Arles snorted. His spinning in the chair slowed, but he continued the deliberate round-and-round just to spite the man who’d beat him blue for the same action many times as a boy. Perhaps it was wishful thinking, but it still seemed to irk the old man enough to be worth doing. “I was a child.”
“To hell you were! You were a snake then and you’re a snake now.”
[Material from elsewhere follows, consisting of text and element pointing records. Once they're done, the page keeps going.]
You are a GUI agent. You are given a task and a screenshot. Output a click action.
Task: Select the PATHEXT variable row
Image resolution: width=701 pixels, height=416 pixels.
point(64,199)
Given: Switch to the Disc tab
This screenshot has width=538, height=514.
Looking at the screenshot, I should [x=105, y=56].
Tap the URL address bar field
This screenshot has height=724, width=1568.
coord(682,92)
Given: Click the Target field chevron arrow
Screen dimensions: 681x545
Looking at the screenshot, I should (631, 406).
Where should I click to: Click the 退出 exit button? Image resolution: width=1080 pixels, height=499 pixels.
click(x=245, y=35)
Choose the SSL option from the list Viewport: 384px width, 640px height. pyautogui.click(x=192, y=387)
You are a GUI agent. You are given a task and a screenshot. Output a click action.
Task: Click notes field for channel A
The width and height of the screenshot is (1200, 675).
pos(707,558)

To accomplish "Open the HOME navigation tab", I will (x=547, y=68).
“Really, Father, first I am a weasel, then a rat, and now I am a snake.” The sigh was long and dramatic, and he ended the chair’s motion long enough to deliver his reply with as much straight-faced bewilderment as he could manage. “You exhaust me with your pronouncements. I’ll never meet with your approval if you keep changing your expectations of me.”
“You insufferable ass—”
“See!” He gave the chair one final violent spin before rising from his seat to lean over the desk, both palms placed firmly on its smooth surface. “How am I supposed to keep up?”
“There must be something to satisfy you. Something you want from me. Otherwise you wouldn’t bother with this personal visit. You’d have one of your lackeys sent down to do your dirty work.”
“Perhaps I just enjoy causing you grief.” He flashed his teeth, malevolence masquerading as a grin.
“I’d almost believe it, but I know you. What do you want?”
Arles canted his head thoughtfully, and gave the playful pretense of having to put some thought into the words that followed. “You said it yourself.